## Passage given
########

Basic probability theory

The discussion provides a refresher of probability theory, in particular with respect to the formulations that build the theoretical language of modern machine learning. Probability theory is the formalism of random numbers, and this chapter outlines what these are and how they are characterized by probability density or probability mass functions. How such functions have traditionally been characterized is covered, and a review of how to work with such mathematical objects such as transforming density functions and how to measure differences between density function is presented. Definitions and basic operations with multiple random variables, including the Bayes law, are covered. The chapter ends with an outline of some important approximation techniques of so-called Monte Carlo methods.

Scientific programming with Python

This chapter offers a brief introduction to scientific programming with Python with an emphasis on some mathematical operations that will form the basis of many algorithms. This will specifically include working with matrices and convolutions. Python is a high-level programming language similar to Matlab and R that has gained increasing popularity in the machine learning community. The main reason this book uses Python is that it is freely available and now provides considerable support for machine learning with packages such as sklearn and Keras that are discussed and utilized in this book. Some familiarity with programming concepts is assumed, and the chapter concentrates on a brief introduction to the specific environment and supporting libraries used throughout as well as some basic operations such as convolutions that will be important in later algorithms.

########

## Provided material
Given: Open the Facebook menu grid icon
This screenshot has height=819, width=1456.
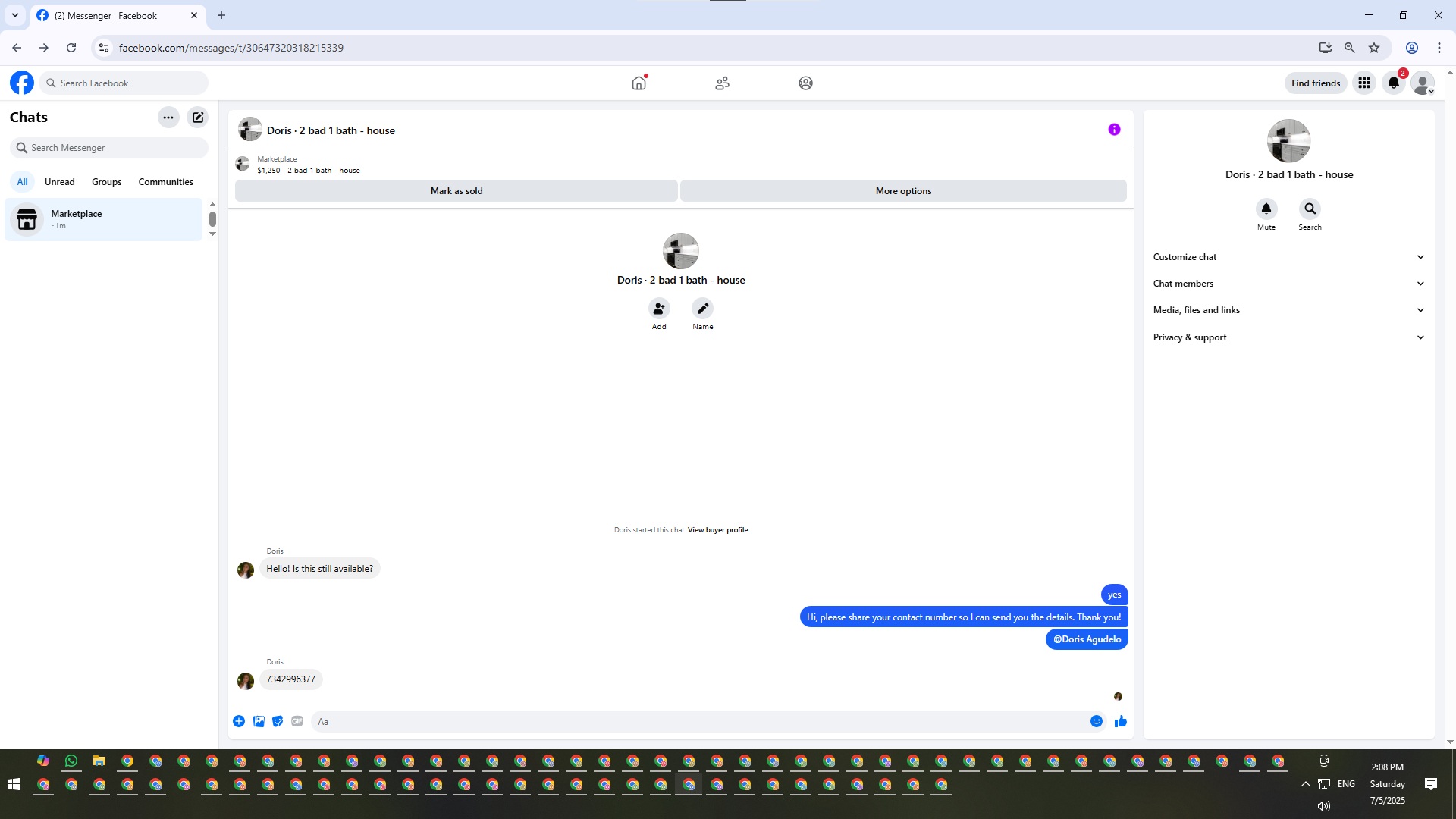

########

## Exercise instructions
1) List every programming language and software package named in the chapter summaries on probability and Python.
2) Write the next part of the chapter summaries on probability and Python, beginning after their final sentence.
The lines play no part in what follows.

## Responses to the exercise
1) Python, Matlab, R, sklearn, Keras

2)
Artificial intelligence, the brain, and our society

The concluding chapter is a brief venture into a more general discussion of machine learning, how it relates to artificial intelligence (AI), and the recent impact of this on society. It starts by discussing the relations of machine learning models in relation to the brain and human intelligence. The discussion then moves to the relation between machine learning and AI. While they are now often equated, it is useful to highlight some possible sources of misconceptions. It closes with some brief thought on the impact of machine learning technology our society.

Cyclic models and recurrent neural networks

This chapter discusses models with cyclic dependencies. There are two principle architectures that are discussed. The first principle architecture of cyclic graphs comprises directed graphs similar to the Bayesian networks except that they include loops. Formally, such networks represent dynamical systems in the wider context and therefore represent some form of temporal modeling. The second type of models have connections between neurons that are bi-directional. These types of networks will be discussed in the context of stochastic units in the second half of this chapter.

Generative models

This chapter presents an introduction to the important topic of building generative models. These are models that are aimed to understand the variety of a class such as cars or trees. A generative mode should be able to generate feature vectors for instances of the class they represent, and such models should therefore be able to characterize the class with all its variations. The subject is discussed both in a Bayesian and in a deep learning context, and also within a supervised and unsupervised context. This area is related to important algorithms such as k-means clustering, expectation maximization (EM), naïve Bayes, generative adversarial networks (GANs), and variational autoencoders (VAE).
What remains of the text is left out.